GOAL OF THE EXERCISE: Return the lines from the one containing "Uncheck Also rename after sending checkbox" through the one containing "This screenshot has width=876, height=562.", both included, copied exactly as they are in the records.

MATERIAL PROVIDED:
━━━━━━━━━━━━━━━━━━━━━━━━━━━━━━
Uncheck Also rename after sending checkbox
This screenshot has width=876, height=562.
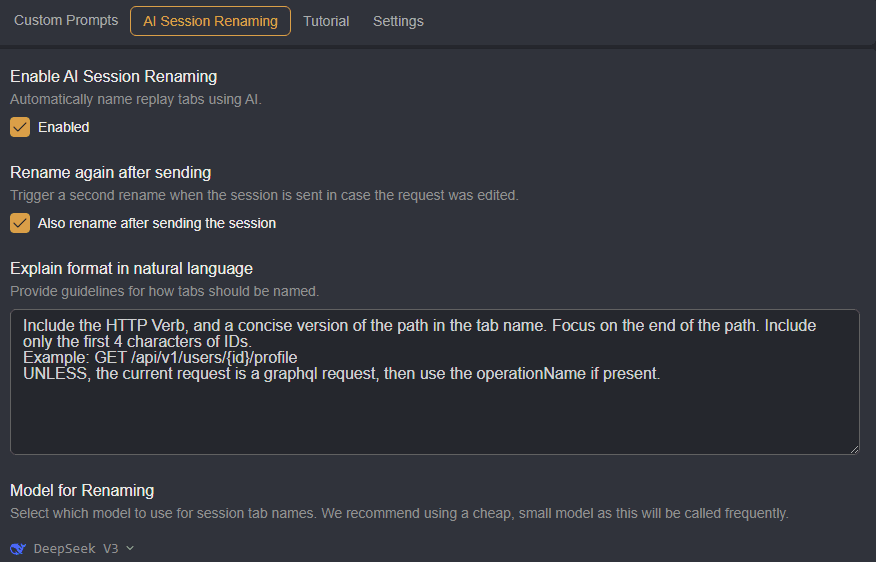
━━━━━━━━━━━━━━━━━━━━━━━━━━━━━━
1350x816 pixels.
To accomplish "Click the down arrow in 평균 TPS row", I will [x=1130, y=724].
━━━━━━━━━━━━━━━━━━━━━━━━━━━━━━
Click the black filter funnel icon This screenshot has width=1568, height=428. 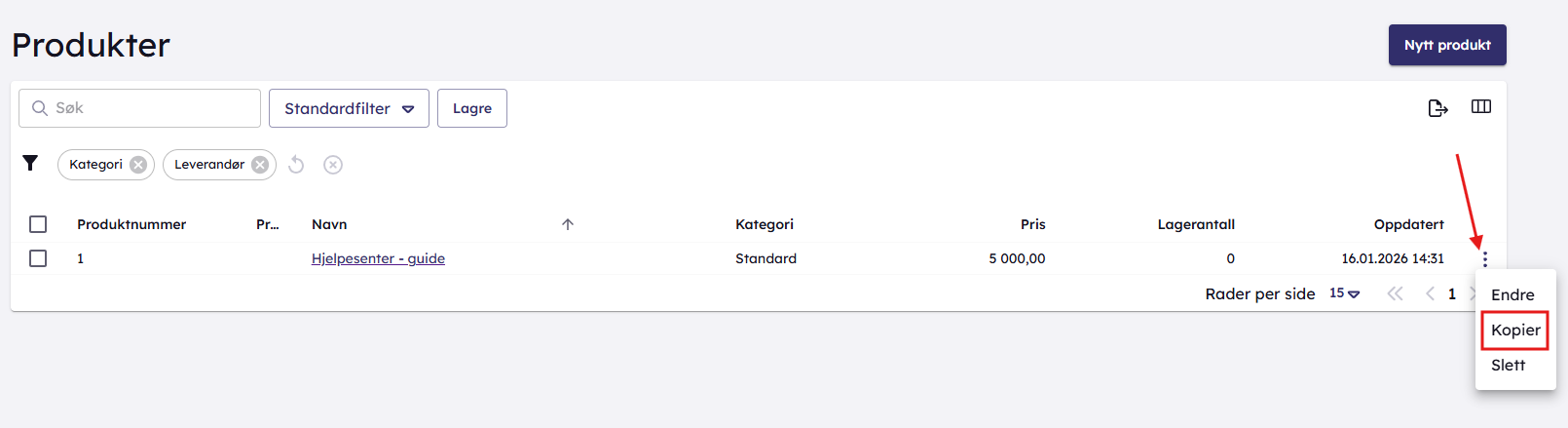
━━━━━━━━━━━━━━━━━━━━━━━━━━━━━━
FINISHED EXERCISE:
Uncheck Also rename after sending checkbox
This screenshot has width=876, height=562.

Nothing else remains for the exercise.